Scikit-learn uses [joblib](http://joblib.readthedocs.io/) for single-machine parallelism. This lets you train most estimators (anything that accepts an `n_jobs` parameter) using call the cores of your laptop or workstation.

Dask registers a joblib backend.
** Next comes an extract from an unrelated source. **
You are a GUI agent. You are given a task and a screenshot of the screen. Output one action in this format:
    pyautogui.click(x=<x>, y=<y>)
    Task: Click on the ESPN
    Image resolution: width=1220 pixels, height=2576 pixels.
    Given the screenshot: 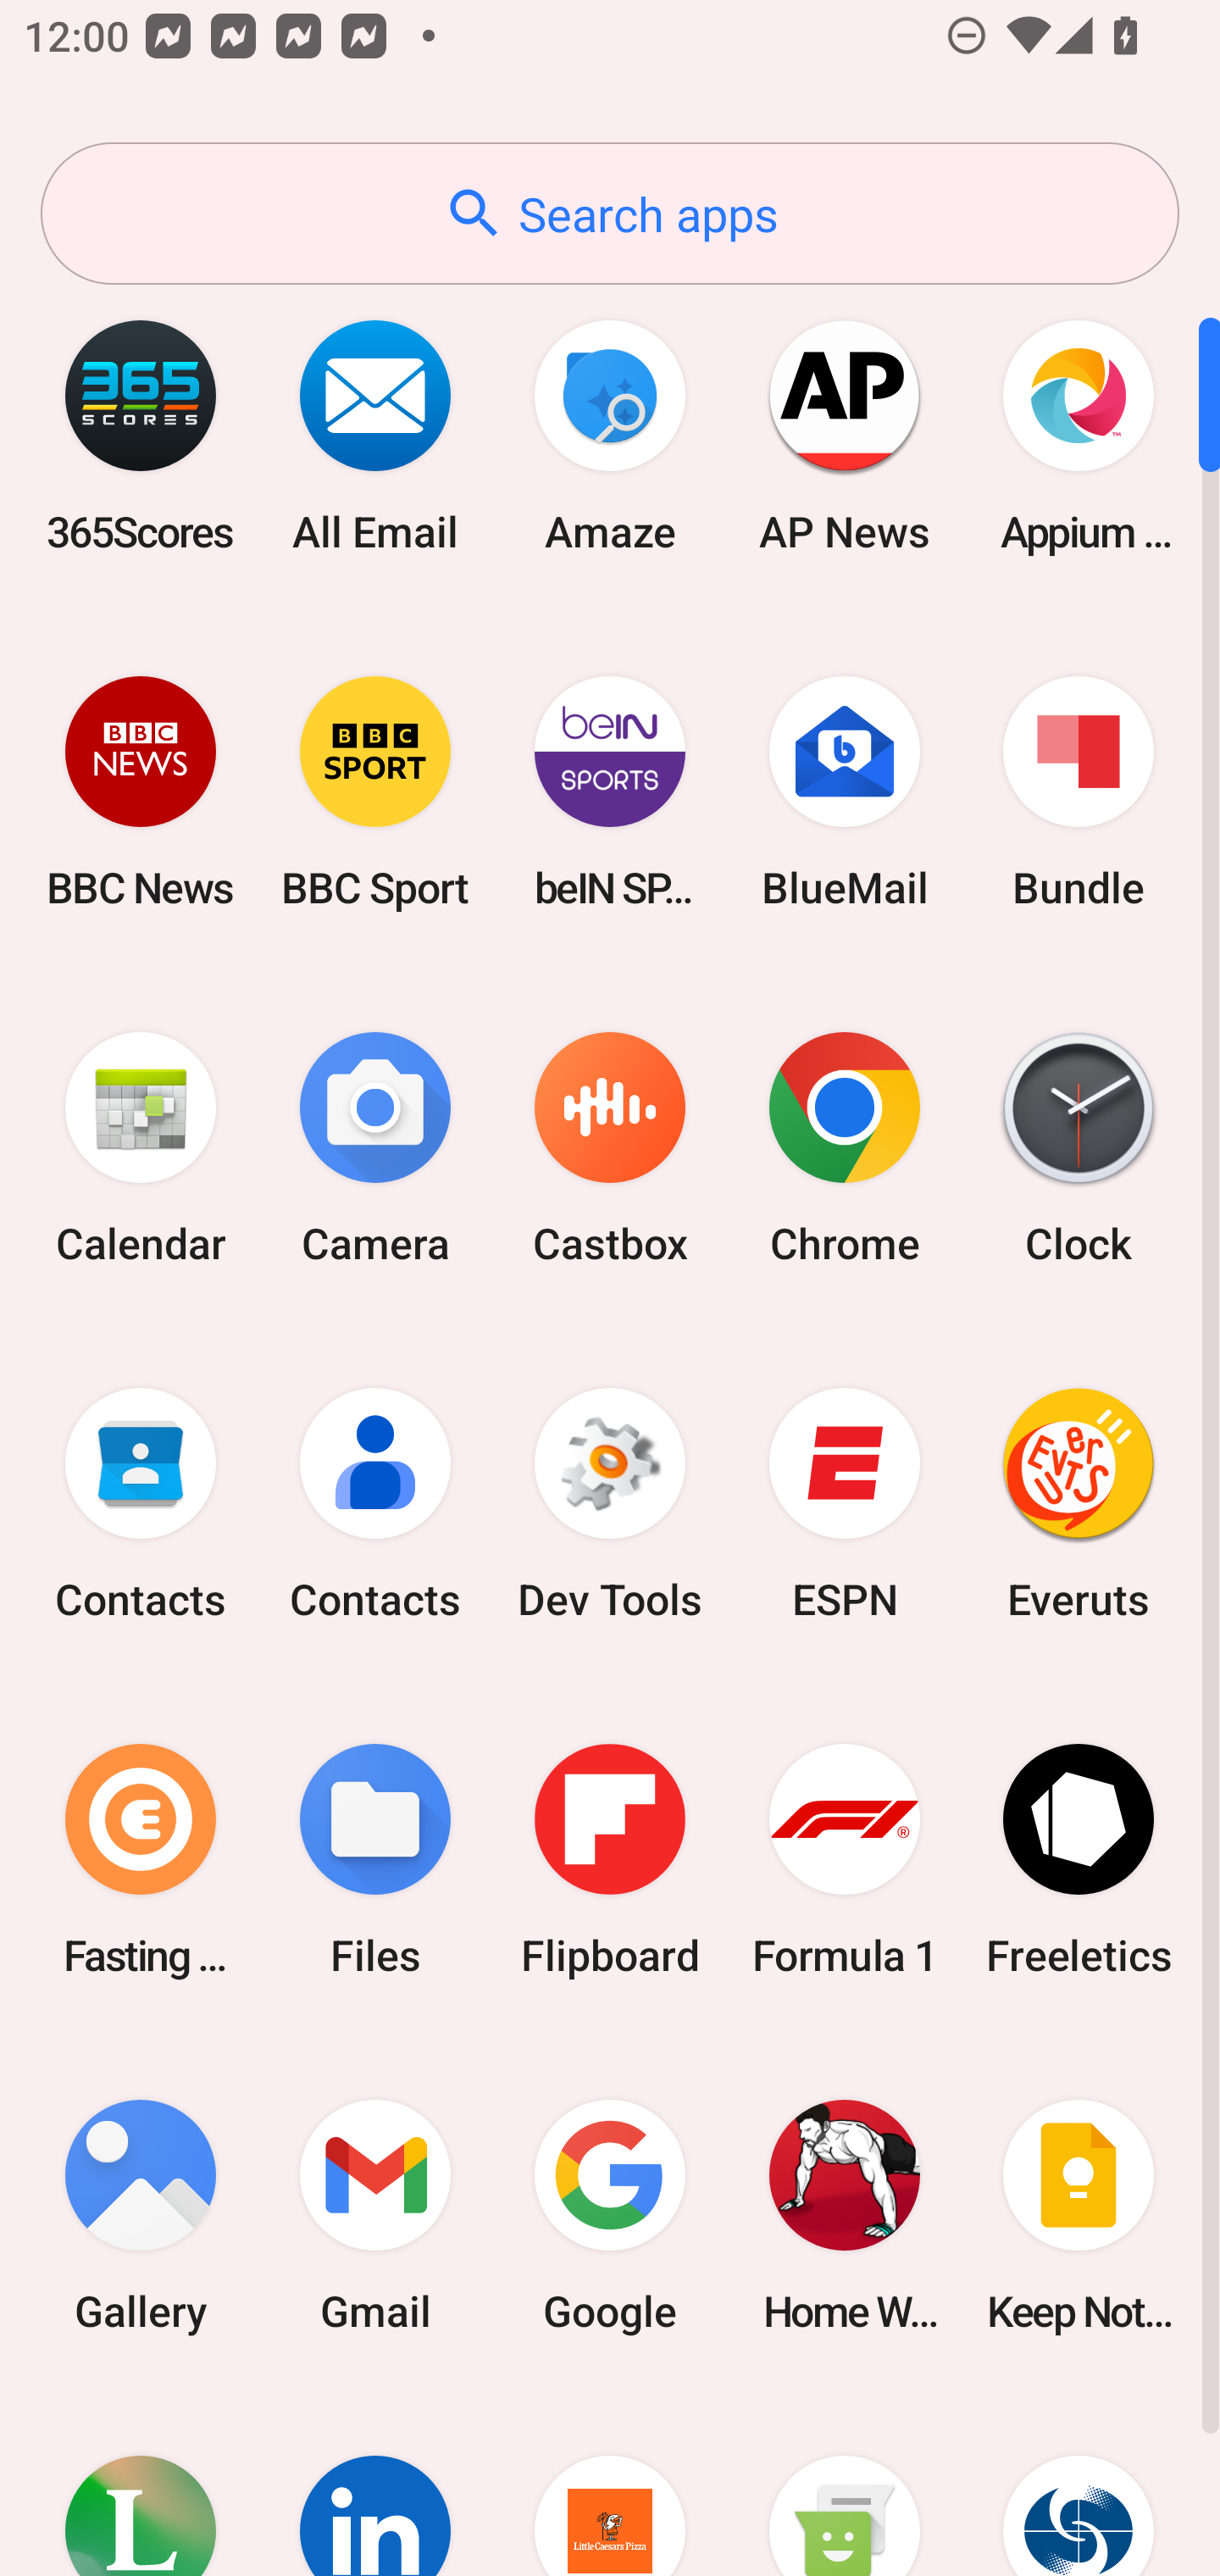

This lets you train those estimators using all the cores of your *cluster*, by changing one line of code.

In [2]:
import dask_ml.joblib  # register the distriubted backend
from sklearn.datasets import make_classification
from sklearn.linear_model import LassoCV 

## Create a Random Array

We'll use scikit-learn to create a pair of random arrays, one for the features `X`, and one for the target `y`.

In [3]:
X, y = make_classification(n_samples=1000)
X[:5]

array([[-0.33858087,  0.10661578, -1.41685748,  0.85416003, -1.13306368,
         0.43936999, -0.89155779, -0.57320501,  0.6961914 , -0.31448662,
         0.32456905,  3.34340464,  1.53807366, -1.12349946, -1.68874323,
        -0.3993426 ,  1.89866847,  0.96504723,  0.66673932, -0.9261896 ],
       [ 0.73393777,  0.41953825, -2.20315789,  0.70963521, -0.47589734,
         0.18055579, -0.11839911,  0.1566506 , -0.54005911, -3.21362844,
        -0.58537196, -0.62717674, -0.69529353, -0.76255876,  0.41663376,
        -0.34438597, -0.36720999, -1.26199171, -1.31643299,  2.16659469],
       [ 0.91076983, -0.45821806,  0.46588253,  2.58363374,  0.59169886,
         0.64780522, -0.51263702, -1.08780596,  0.50648207, -0.36087092,
        -0.83027318, -0.96445621, -1.20075522, -0.19168403,  1.25850669,
        -0.58273732,  0.92955235,  2.13926301, -0.865342  ,  0.9191456 ],
       [ 2.37885291,  1.65703815,  2.06113315, -1.28752591,  1.23545085,
        -0.13716117, -0.00335223,  0.6448825 , -

We'll then fit a `LassoCV` model, testing out 500 values of $\alpha$.

In [4]:
clf = LassoCV(n_alphas=500, n_jobs=-1)

To fit that normally, we'd just call `clf.fit(X, y)`. To fit it using the cluster, we just need to use a context manager provided by joblib.
We'll pre-scatter the data to each worker, which can help with performance.

In [5]:
from sklearn.externals import joblib

with joblib.parallel_backend('dask', scatter=[X, y]):
    clf.fit(X, y)

The 500 training tasks were split among all the workers on the cluster.